* Goal of the exercise *
Starting at the first line of the entries below, restate each line exactly until you reach the line with "Viewport: 1307px width, 924px height.", and print that one too. Leave the pictures out and stop there.

*** Data for this exercise Section Begins ***

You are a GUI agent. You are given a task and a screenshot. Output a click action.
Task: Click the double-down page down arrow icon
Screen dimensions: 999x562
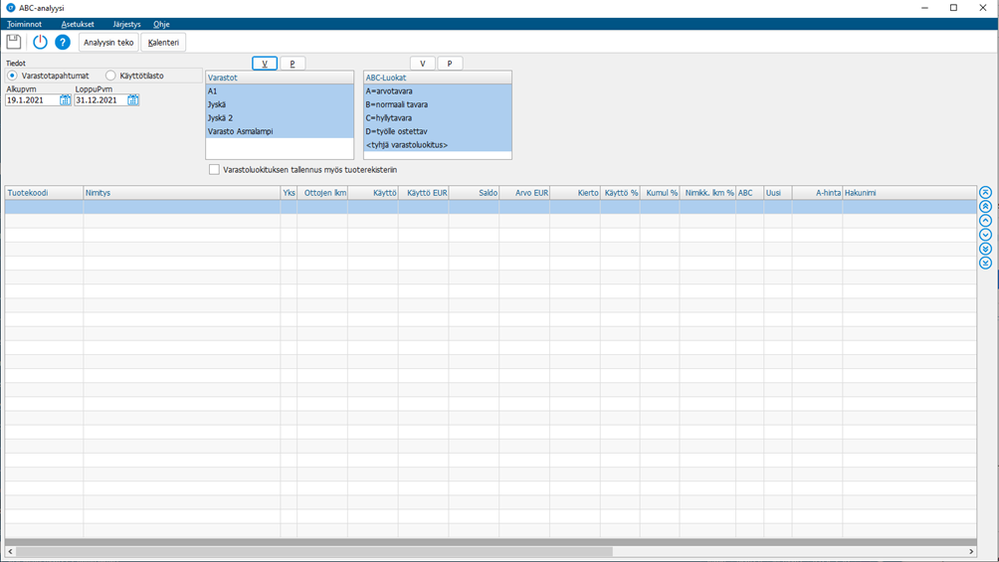pyautogui.click(x=985, y=249)
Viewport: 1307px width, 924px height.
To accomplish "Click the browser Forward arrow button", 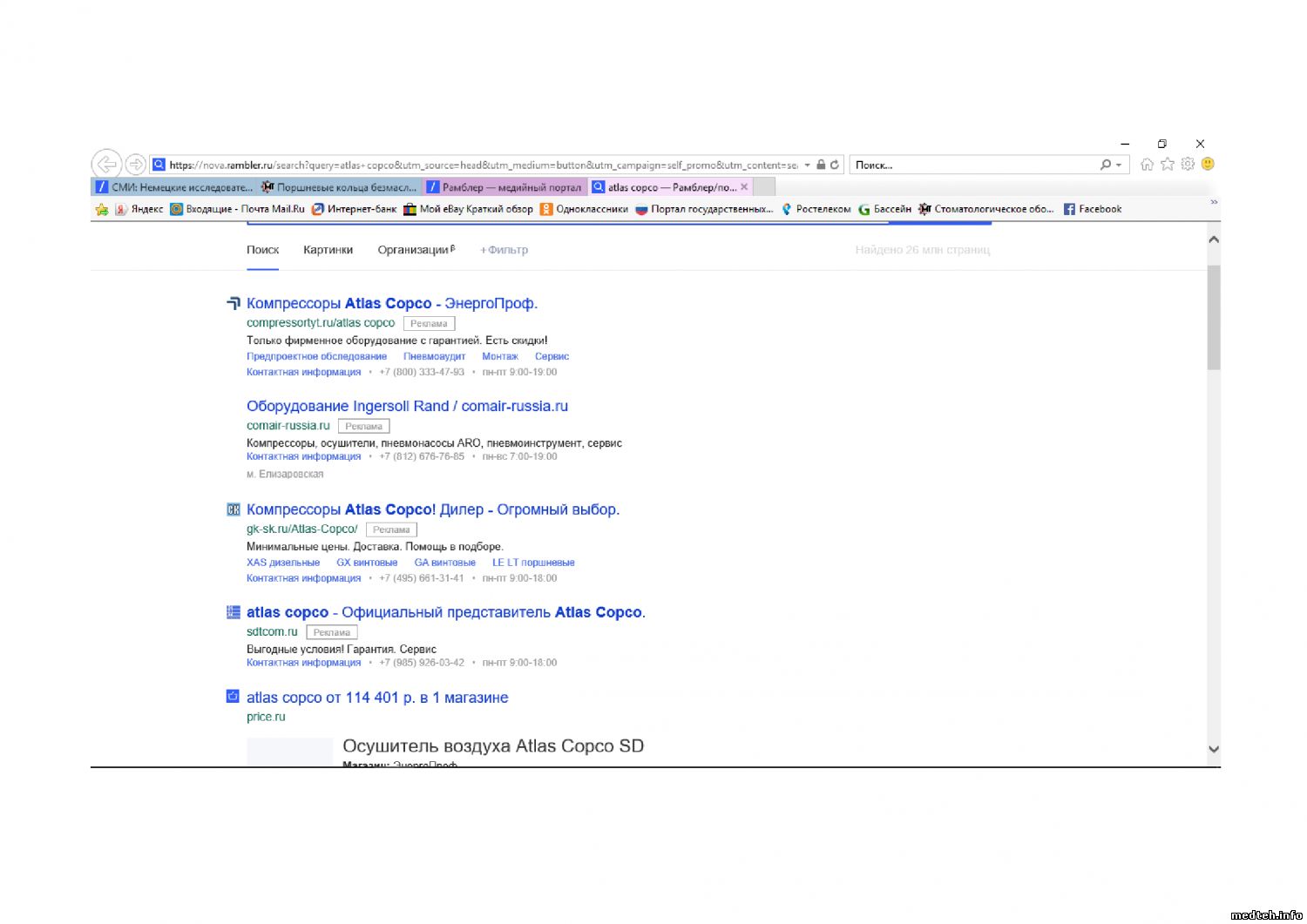I will coord(135,164).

*** Data for this exercise Section Ends ***

* Worked solution *
You are a GUI agent. You are given a task and a screenshot. Output a click action.
Task: Click the double-down page down arrow icon
Screen dimensions: 999x562
pyautogui.click(x=985, y=249)
Viewport: 1307px width, 924px height.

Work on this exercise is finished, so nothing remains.